** Exercise details **
What you should write out is every line from the one containing "Open the 知识产权 tab" to the end of the data, exactly and with nothing else.

# # # #

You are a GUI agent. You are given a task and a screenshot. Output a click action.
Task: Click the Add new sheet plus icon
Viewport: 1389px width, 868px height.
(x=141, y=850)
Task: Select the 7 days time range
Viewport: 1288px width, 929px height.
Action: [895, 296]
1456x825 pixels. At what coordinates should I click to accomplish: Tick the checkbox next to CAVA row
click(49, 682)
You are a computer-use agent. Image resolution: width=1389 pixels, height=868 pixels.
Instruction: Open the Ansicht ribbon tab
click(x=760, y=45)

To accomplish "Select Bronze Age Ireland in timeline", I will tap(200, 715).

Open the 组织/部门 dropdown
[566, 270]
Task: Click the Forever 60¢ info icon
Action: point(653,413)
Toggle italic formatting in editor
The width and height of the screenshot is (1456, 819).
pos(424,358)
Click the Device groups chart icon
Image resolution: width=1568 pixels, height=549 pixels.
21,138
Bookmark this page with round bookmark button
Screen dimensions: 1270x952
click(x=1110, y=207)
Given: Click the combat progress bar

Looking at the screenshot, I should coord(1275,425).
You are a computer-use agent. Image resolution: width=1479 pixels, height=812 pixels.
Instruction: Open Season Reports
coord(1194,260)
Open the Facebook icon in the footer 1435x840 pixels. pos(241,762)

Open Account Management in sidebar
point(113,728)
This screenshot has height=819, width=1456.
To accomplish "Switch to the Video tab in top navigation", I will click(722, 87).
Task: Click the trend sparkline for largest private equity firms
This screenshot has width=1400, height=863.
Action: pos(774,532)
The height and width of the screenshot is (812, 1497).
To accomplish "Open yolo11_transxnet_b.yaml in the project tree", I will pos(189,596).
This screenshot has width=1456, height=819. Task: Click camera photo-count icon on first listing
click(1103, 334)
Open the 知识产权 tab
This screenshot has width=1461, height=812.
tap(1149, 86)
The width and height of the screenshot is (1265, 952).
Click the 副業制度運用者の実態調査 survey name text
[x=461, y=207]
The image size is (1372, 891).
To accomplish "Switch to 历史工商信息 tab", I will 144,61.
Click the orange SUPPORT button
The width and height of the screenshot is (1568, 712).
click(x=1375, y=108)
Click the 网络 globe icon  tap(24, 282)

# # # #

** Result below **
Open the 知识产权 tab
This screenshot has width=1461, height=812.
tap(1149, 86)
The width and height of the screenshot is (1265, 952).
Click the 副業制度運用者の実態調査 survey name text
[x=461, y=207]
The image size is (1372, 891).
To accomplish "Switch to 历史工商信息 tab", I will 144,61.
Click the orange SUPPORT button
The width and height of the screenshot is (1568, 712).
click(x=1375, y=108)
Click the 网络 globe icon  tap(24, 282)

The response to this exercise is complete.